(Saved entries)
++++
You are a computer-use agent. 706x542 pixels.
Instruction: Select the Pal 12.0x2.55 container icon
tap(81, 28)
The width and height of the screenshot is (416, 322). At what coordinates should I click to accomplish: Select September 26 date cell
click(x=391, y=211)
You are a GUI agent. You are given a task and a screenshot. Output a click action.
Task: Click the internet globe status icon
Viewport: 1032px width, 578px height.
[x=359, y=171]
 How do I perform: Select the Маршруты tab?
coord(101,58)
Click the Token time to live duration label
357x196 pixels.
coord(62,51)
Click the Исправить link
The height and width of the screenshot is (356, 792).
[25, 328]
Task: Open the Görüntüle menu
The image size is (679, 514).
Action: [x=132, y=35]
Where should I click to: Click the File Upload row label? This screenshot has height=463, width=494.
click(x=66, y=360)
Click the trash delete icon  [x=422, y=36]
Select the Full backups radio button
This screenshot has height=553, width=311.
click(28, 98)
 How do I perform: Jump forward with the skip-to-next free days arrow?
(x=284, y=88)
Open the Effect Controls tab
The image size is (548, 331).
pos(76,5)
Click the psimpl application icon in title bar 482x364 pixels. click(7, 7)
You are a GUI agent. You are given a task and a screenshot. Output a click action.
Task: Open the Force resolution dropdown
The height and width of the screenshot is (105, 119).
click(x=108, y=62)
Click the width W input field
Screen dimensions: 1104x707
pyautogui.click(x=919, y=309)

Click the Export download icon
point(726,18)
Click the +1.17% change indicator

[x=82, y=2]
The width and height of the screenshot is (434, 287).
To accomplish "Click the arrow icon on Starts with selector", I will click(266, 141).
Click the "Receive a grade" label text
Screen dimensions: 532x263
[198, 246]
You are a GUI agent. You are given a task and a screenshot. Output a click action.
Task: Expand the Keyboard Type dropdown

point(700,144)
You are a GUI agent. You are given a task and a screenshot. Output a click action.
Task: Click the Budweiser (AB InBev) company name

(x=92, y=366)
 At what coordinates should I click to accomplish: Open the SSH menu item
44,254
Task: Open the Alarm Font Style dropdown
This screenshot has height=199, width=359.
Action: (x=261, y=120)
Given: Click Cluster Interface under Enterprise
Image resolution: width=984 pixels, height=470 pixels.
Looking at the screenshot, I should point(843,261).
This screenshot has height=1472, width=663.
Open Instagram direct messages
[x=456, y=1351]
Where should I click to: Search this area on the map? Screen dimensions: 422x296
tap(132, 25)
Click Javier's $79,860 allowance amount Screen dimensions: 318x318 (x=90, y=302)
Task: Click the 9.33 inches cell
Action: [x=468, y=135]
++++
Assignment:
Copy every line of the data above exactly.

Answer space:
You are a computer-use agent. 706x542 pixels.
Instruction: Select the Pal 12.0x2.55 container icon
tap(81, 28)
The width and height of the screenshot is (416, 322). At what coordinates should I click to accomplish: Select September 26 date cell
click(x=391, y=211)
You are a GUI agent. You are given a task and a screenshot. Output a click action.
Task: Click the internet globe status icon
Viewport: 1032px width, 578px height.
[x=359, y=171]
 How do I perform: Select the Маршруты tab?
coord(101,58)
Click the Token time to live duration label
357x196 pixels.
coord(62,51)
Click the Исправить link
The height and width of the screenshot is (356, 792).
[25, 328]
Task: Open the Görüntüle menu
The image size is (679, 514).
Action: [x=132, y=35]
Where should I click to: Click the File Upload row label? This screenshot has height=463, width=494.
click(x=66, y=360)
Click the trash delete icon  [x=422, y=36]
Select the Full backups radio button
This screenshot has height=553, width=311.
click(28, 98)
 How do I perform: Jump forward with the skip-to-next free days arrow?
(x=284, y=88)
Open the Effect Controls tab
The image size is (548, 331).
pos(76,5)
Click the psimpl application icon in title bar 482x364 pixels. click(7, 7)
You are a GUI agent. You are given a task and a screenshot. Output a click action.
Task: Open the Force resolution dropdown
The height and width of the screenshot is (105, 119).
click(x=108, y=62)
Click the width W input field
Screen dimensions: 1104x707
pyautogui.click(x=919, y=309)

Click the Export download icon
point(726,18)
Click the +1.17% change indicator

[x=82, y=2]
The width and height of the screenshot is (434, 287).
To accomplish "Click the arrow icon on Starts with selector", I will click(266, 141).
Click the "Receive a grade" label text
Screen dimensions: 532x263
[198, 246]
You are a GUI agent. You are given a task and a screenshot. Output a click action.
Task: Expand the Keyboard Type dropdown

point(700,144)
You are a GUI agent. You are given a task and a screenshot. Output a click action.
Task: Click the Budweiser (AB InBev) company name

(x=92, y=366)
 At what coordinates should I click to accomplish: Open the SSH menu item
44,254
Task: Open the Alarm Font Style dropdown
This screenshot has height=199, width=359.
Action: (x=261, y=120)
Given: Click Cluster Interface under Enterprise
Image resolution: width=984 pixels, height=470 pixels.
Looking at the screenshot, I should point(843,261).
This screenshot has height=1472, width=663.
Open Instagram direct messages
[x=456, y=1351]
Where should I click to: Search this area on the map? Screen dimensions: 422x296
tap(132, 25)
Click Javier's $79,860 allowance amount Screen dimensions: 318x318 (x=90, y=302)
Task: Click the 9.33 inches cell
Action: [x=468, y=135]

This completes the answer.